L’Odyssée/Traduction Séguier/5

Traduction par Ulysse de Séguier.
Didot (p. 89-105).




CHANT V



LE RADEAU D’ ULYSSE

L’Aurore, s’échappant des bras du beau Tithon,
Surgit pour éclairer et le ciel et la terre.
Les dieux de s’assembler, sous le regard sévère
De Jupin darde-foudre et maître en tout canton.
Minerve leur redit les fatigues d’Ulysse
Qui, captif de la Nymphe, était son grand souci :
« Père Zeus, et vous tous, béats siégeant ici,
Que désormais nul roi, sceptrigère d’office,
Ne soit bon, clément, doux, ami de l’équité,
Mais qu’il se montre dur et constamment injuste,
Puisque là-bas chacun oublie un prince auguste,
Parmi ce peuple grec qu’en père il a traité.
En proie à la douleur, il gémit dans une île,
Aux mains de Calypso qui le tient prisonnier.
Il ne peut rallier son patrien asile,
N’ayant aucuns vaisseaux, pas même un nautonnier,
Pour l’aider à franchir l’immensité marine.
Ores les Prétendants vont tuer de concert
Son cher fils au retour ; car d’Ulysse il s’enquiert
Dans la sainte Pylos, à Sparte la divine. »

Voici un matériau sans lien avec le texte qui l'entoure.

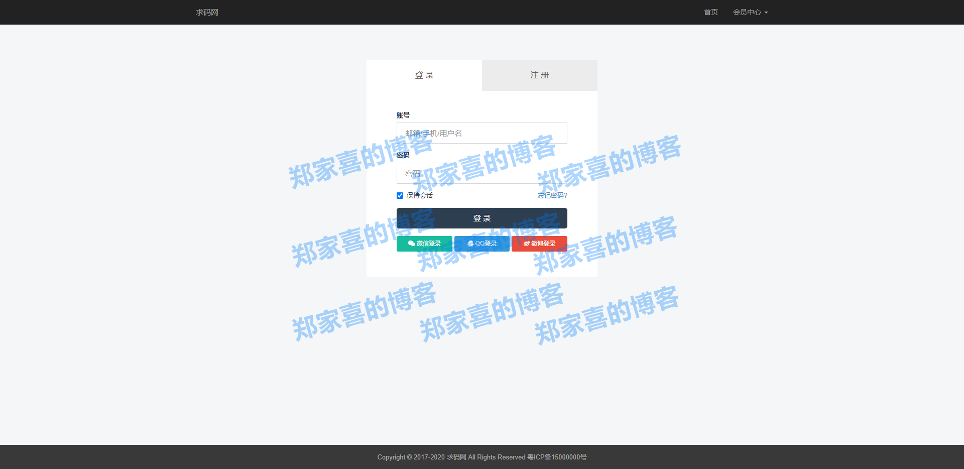This screenshot has height=469, width=964.
Task: Click the 账号 field label
Action: 403,115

En ces mots riposta le Recteur sourcilleux :
« Ma fille, de tes dents quelle parole glisse !
N’as-tu pas décidé de toi-même qu’Ulysse
Rentrerait dans sa ville et se vengerait d’eux ?
Dûment, comme tu sais, dirige Télémaque,
Afin qu’en ses foyers il retrouve un abri,
Et que ses noirs chasseurs, déçus, voltent casaque. »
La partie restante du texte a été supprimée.